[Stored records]
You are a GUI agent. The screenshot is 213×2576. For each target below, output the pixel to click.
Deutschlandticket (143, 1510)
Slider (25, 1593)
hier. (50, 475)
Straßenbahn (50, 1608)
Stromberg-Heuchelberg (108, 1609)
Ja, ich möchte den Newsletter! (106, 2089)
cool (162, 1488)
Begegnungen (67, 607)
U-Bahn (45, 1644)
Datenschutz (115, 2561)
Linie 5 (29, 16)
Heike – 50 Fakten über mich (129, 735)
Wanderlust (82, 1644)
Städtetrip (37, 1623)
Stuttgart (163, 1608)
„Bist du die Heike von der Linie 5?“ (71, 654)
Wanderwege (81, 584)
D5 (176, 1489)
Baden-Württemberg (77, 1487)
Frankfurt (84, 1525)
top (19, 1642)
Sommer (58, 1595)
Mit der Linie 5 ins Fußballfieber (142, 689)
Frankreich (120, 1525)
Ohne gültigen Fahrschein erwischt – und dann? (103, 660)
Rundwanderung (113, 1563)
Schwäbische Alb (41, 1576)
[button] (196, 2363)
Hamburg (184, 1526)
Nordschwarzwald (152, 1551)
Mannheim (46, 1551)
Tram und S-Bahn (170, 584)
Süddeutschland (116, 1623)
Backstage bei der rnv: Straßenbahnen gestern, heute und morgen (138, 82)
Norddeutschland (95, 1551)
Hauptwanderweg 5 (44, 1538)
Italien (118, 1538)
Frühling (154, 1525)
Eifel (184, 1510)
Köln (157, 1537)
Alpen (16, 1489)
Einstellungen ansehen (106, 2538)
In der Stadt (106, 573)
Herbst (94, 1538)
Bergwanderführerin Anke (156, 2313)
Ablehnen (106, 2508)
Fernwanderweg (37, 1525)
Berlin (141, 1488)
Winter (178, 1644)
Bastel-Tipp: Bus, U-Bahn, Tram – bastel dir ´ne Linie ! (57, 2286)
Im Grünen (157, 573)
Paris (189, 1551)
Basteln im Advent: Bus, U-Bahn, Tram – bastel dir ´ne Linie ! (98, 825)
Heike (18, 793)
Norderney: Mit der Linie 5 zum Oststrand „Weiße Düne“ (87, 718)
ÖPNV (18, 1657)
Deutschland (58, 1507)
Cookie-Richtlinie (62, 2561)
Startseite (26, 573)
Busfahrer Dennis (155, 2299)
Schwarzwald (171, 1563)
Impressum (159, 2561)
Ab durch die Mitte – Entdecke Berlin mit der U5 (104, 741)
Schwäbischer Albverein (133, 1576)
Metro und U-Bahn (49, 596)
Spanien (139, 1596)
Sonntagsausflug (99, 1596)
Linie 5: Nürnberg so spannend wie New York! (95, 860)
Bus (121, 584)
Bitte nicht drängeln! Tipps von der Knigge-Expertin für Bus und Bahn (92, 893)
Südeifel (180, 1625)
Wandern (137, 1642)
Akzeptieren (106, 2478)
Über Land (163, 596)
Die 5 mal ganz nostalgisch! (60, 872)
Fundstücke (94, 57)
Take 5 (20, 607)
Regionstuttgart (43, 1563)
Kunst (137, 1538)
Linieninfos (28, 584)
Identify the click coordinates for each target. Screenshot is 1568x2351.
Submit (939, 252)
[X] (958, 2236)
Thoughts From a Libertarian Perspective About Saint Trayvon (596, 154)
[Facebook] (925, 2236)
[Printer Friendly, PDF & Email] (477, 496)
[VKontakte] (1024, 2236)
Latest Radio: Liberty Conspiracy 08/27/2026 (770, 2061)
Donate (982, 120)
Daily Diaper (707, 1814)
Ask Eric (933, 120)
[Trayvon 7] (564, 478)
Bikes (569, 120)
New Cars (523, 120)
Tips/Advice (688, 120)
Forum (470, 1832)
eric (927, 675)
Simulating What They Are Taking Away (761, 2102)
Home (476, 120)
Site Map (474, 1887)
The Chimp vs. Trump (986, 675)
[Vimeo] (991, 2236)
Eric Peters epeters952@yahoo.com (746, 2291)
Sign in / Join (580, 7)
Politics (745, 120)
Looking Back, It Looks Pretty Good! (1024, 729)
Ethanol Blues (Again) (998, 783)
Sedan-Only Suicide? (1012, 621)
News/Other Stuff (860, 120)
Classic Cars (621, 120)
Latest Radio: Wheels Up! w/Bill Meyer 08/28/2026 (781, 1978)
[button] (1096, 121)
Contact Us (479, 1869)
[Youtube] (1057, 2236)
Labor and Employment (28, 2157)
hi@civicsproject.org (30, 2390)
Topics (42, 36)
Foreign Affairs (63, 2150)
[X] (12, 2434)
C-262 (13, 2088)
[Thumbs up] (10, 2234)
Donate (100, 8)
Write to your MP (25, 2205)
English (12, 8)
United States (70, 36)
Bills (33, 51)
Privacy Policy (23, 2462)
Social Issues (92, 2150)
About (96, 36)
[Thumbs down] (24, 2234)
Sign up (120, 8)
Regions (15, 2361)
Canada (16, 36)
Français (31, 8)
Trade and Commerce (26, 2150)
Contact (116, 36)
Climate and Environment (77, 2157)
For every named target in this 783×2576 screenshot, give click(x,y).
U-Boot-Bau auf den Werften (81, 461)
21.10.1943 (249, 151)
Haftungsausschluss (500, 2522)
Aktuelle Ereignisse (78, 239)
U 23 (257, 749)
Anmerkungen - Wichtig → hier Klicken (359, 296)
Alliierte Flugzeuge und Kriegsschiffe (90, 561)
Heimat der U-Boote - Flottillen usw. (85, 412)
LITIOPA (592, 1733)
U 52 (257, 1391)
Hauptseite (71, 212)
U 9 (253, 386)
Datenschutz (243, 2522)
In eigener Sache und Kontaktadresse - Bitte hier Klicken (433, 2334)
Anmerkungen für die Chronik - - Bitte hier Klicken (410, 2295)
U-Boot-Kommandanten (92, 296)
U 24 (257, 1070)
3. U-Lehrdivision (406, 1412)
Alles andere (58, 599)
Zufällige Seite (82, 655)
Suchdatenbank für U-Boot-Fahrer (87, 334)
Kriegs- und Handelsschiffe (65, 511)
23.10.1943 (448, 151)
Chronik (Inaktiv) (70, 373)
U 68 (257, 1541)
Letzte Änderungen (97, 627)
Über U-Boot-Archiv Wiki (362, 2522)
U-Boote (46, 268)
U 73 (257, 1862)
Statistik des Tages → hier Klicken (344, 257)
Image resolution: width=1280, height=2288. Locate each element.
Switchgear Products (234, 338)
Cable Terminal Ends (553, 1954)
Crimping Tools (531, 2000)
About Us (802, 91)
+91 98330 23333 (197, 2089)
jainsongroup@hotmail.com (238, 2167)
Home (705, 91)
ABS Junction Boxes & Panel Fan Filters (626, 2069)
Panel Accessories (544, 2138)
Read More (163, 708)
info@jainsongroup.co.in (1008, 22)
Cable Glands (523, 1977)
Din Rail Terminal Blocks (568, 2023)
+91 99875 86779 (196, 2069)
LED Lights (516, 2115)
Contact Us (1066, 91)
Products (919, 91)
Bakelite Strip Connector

• What is being asked: Scan the records for the word "Latest". Copy each line where it turns up.

• Task solution:
Latest Radio: Liberty Conspiracy 08/27/2026 (770, 2061)
Latest Radio: Wheels Up! w/Bill Meyer 08/28/2026 (781, 1978)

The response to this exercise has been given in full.